In esposizione a Fondazione Prada Milano, la mostra ‘Recycling Beauty’ curata da Salvatore Settis e Anna Anguissola con Denise La Monica, sarà visitabile fino al 27 Febbraio 2023.
Il progetto allestitivo è ideato da Rem Koolhaas/OMA e centrato sul riuso di antichità greche e romane in contesti post-antichi, dal Medioevo al Barocco.
Le precedenti esposizoni, ‘Serial Classic’ e ‘Portable Classic’, hanno già anticipato la necessità di considerare il classico non solo come un’eredità del passato, ma come un elemento vitale in grado di incidere sul nostro presente e futuro e testimoniano anche la straordinaria persistenza di alcuni valori, categorie e modelli antichi, per usare le parole di Settis: “una chiave di accesso alla molteplicità delle culture del mondo contemporaneo”.
Il reimpiego di materiali antichi è stato al centro degli studi archeologici solo di recente nel riflettere sulla natura instabile e trasformativa dei processi artistici.
Sempre Settis spiega: “Il reimpiego comporta la convivenza di diverse temporalità, dove distanza storica e simultaneità narrativa ed emotiva s’intrecciano di continuo. Negli ultimi decenni ci sono tre direzioni complementari: il reimpiego come valore memorativo (volto al passato), come impegno fondativo (diretto al presente) o utilizzo predittivo (orientato al futuro)”.
Il racconto della bellezza antica, concepito da Rem Koolhaas/OMA con Giulio Margheri, si sviluppa in due edifici della Fondazione, il Podium e la Cisterna; alcune parti provengono da materiali di precedenti mostre ospitate, altre sono nuovi prodotti di migrazioni, trasformazioni ed evoluzioni di senso.
Evidenziando l’importanza dei frammenti, del riuso e dell’interpretazione, un fenomeno instabile in costante evoluzione stratificato in oltre sessanta opere d’arte altamente rappresentative, provenienti da collezioni pubbliche e musei italiani e internazionali come Musée du Louvre di Parigi, Kunsthistorisches Museum di Vienna, Ny Carlsberg Glyptotek di Copenhagen, Musei Capitolini, Musei Vaticani e Galleria Borghese di Roma, Gallerie degli Uffizi di Firenze e Museo Archeologico Nazionale di Napoli.
Un gruppo di opere testimonia come, sebbene le immense rovine di Roma dopo la caduta dell’Impero romano d’Occidente si riducessero in frantumi nel giro di poche generazioni, quei residui fossero visti come un vasto repertorio capace di custodire e rinnovare valori e simboli latenti dell’antichità.

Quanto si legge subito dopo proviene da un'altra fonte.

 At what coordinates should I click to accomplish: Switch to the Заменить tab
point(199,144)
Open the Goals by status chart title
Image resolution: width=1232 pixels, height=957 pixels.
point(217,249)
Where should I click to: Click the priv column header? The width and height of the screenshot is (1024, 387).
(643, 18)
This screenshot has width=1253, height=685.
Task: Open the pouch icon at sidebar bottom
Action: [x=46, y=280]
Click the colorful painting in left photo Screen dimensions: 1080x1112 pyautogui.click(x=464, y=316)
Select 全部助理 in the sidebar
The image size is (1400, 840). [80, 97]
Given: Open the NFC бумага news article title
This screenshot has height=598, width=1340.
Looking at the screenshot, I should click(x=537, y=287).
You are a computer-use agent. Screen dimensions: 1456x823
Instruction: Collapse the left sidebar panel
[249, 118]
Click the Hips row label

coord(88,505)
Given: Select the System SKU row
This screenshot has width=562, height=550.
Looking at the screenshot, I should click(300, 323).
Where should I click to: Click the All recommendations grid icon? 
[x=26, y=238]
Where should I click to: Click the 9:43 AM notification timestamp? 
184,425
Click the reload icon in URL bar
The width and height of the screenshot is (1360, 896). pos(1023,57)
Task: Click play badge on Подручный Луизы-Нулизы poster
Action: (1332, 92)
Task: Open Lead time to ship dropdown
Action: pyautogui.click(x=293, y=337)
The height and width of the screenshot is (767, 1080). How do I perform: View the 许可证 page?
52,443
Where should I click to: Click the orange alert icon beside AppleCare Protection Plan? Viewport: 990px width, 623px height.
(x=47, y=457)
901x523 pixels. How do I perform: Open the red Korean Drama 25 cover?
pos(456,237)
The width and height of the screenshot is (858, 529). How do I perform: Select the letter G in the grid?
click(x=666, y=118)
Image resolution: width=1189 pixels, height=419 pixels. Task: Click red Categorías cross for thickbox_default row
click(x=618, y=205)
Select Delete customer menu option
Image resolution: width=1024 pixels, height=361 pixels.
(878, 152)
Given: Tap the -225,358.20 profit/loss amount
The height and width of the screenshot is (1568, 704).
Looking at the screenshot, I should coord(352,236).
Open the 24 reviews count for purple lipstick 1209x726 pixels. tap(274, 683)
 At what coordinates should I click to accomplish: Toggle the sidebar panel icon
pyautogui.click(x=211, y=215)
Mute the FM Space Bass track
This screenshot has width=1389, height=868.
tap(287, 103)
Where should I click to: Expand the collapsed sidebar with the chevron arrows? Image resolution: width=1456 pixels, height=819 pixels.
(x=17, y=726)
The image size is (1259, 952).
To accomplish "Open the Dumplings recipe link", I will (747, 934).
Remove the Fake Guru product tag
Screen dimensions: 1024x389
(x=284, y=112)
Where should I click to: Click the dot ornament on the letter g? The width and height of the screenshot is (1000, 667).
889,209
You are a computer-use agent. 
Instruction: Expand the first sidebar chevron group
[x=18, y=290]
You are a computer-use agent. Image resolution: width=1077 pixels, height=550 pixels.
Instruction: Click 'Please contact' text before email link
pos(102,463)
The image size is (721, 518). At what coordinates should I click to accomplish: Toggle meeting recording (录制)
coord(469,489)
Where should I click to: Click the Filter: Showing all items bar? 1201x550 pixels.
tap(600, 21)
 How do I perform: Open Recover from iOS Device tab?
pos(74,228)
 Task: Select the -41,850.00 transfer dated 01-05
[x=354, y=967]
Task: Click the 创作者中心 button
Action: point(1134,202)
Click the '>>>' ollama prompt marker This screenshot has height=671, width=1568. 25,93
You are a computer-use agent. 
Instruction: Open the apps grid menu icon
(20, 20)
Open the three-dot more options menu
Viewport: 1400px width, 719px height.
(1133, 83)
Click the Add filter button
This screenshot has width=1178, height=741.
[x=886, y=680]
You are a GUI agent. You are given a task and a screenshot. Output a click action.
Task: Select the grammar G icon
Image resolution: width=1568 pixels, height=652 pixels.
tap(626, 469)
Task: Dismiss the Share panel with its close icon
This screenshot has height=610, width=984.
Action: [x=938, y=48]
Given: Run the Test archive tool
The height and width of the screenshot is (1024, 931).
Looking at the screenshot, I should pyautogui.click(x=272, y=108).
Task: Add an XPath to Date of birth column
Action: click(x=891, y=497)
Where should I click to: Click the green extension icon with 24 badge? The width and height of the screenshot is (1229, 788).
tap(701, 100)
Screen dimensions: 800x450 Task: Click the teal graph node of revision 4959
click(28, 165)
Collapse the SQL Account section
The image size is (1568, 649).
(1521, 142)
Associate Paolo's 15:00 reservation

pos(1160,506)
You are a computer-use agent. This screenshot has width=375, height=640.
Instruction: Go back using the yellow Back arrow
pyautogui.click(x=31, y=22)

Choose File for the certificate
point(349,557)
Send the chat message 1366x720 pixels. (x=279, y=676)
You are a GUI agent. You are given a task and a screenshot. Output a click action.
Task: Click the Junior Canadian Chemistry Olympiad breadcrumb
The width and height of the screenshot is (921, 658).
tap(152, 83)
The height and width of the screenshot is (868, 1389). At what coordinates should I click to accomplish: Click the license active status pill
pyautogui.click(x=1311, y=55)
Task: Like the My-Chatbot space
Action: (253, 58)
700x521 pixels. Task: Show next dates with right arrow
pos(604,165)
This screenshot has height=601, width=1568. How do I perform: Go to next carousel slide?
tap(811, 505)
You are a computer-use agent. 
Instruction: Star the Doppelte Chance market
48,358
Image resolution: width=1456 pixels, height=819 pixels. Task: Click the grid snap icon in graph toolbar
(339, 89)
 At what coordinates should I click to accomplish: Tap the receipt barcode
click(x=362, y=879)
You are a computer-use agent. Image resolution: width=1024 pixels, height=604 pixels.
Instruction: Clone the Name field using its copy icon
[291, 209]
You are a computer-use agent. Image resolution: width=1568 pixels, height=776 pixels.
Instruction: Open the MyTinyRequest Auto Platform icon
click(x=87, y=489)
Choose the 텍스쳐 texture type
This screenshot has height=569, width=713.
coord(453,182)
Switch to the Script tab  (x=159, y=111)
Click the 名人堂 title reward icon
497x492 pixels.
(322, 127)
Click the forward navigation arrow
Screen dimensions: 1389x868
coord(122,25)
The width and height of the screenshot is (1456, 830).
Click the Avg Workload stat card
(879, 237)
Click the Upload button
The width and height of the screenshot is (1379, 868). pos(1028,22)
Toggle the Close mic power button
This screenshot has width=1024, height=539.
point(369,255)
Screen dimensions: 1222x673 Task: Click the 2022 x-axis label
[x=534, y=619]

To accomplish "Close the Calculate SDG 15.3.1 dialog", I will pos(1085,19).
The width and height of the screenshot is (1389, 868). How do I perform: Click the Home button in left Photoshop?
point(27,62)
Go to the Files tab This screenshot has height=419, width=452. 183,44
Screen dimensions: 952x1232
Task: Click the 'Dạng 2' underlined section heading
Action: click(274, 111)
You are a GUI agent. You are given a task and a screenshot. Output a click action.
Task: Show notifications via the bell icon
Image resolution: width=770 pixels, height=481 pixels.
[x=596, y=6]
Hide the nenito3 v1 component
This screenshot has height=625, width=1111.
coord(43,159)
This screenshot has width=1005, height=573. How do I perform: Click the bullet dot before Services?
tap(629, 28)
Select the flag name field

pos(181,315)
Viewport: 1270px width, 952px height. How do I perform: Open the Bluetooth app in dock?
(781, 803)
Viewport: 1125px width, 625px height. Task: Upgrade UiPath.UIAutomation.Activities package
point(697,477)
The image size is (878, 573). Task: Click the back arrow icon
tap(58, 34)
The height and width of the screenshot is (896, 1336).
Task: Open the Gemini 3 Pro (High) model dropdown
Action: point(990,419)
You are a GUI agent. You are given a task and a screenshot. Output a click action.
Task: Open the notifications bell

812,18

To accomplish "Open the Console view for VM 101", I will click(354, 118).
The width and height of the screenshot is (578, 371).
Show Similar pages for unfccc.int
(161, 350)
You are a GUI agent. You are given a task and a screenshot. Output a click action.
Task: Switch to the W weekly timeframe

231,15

La statua colossale di Costantino (IV sec. d.C.), una delle opere più importanti della scultura romana tardo-antica, evidenzia come l’opera sia il risultato della rielaborazione di una più antica statua di culto, probabilmente di Giove.
Oppure il caso del gruppo scultoreo di età ellenistica del Leone che azzanna un cavallo (IV secolo a.C.), che nel Medioevo viene collocato sul Campidoglio e diventa allegoria del buon governo cittadino, o i troni vuoti di divinità attese a banchetto di remote origini mesopotamiche che avrebbe poi raggiunto l’iconografia cristiana e buddista.
Per chi volesse approfondire, esiste uno specifico volume illustrato con saggi e testi critici sul tema del riuso in ambito artistico e architettonico, edito da Fondazione Prada.